_Task item_. Every entry that follows should be repeated exactly; drop the images.

Collected data
.....
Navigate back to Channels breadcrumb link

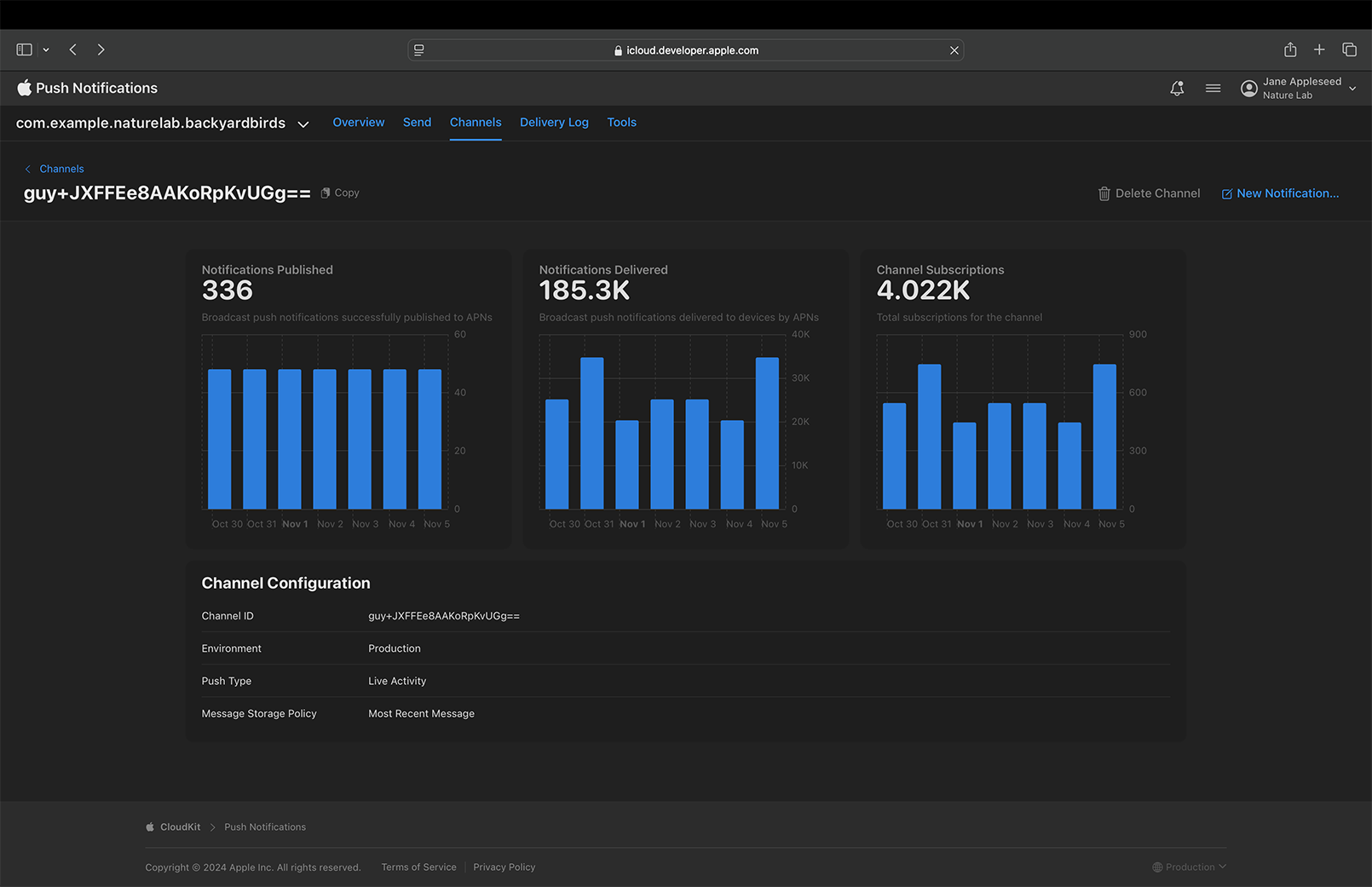[x=61, y=169]
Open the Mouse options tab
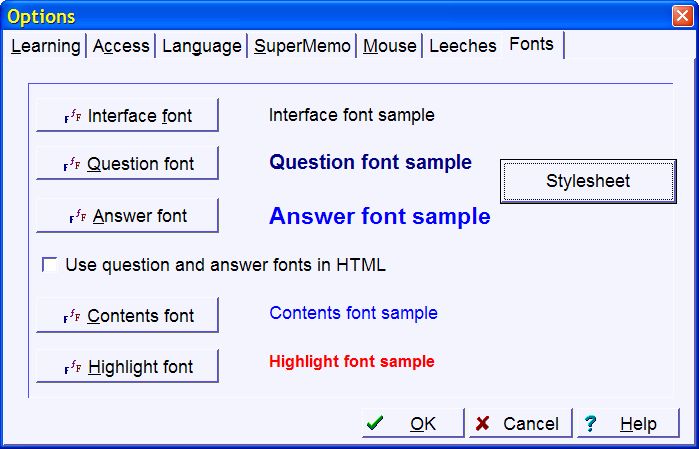Screen dimensions: 699x449 [390, 46]
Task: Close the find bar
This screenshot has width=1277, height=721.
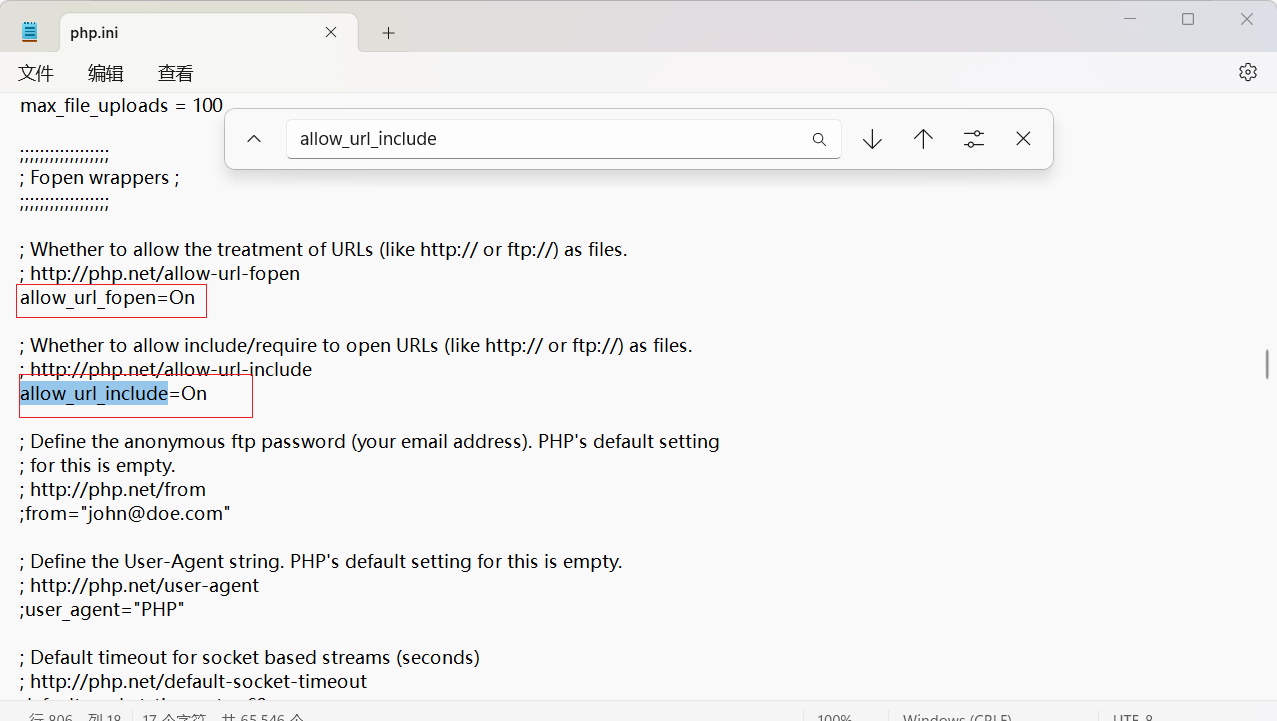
.....
_Response to the exercise_.
Navigate back to Channels breadcrumb link

[x=61, y=169]
Open the Mouse options tab
Screen dimensions: 699x449 [390, 46]
Task: Close the find bar
This screenshot has width=1277, height=721.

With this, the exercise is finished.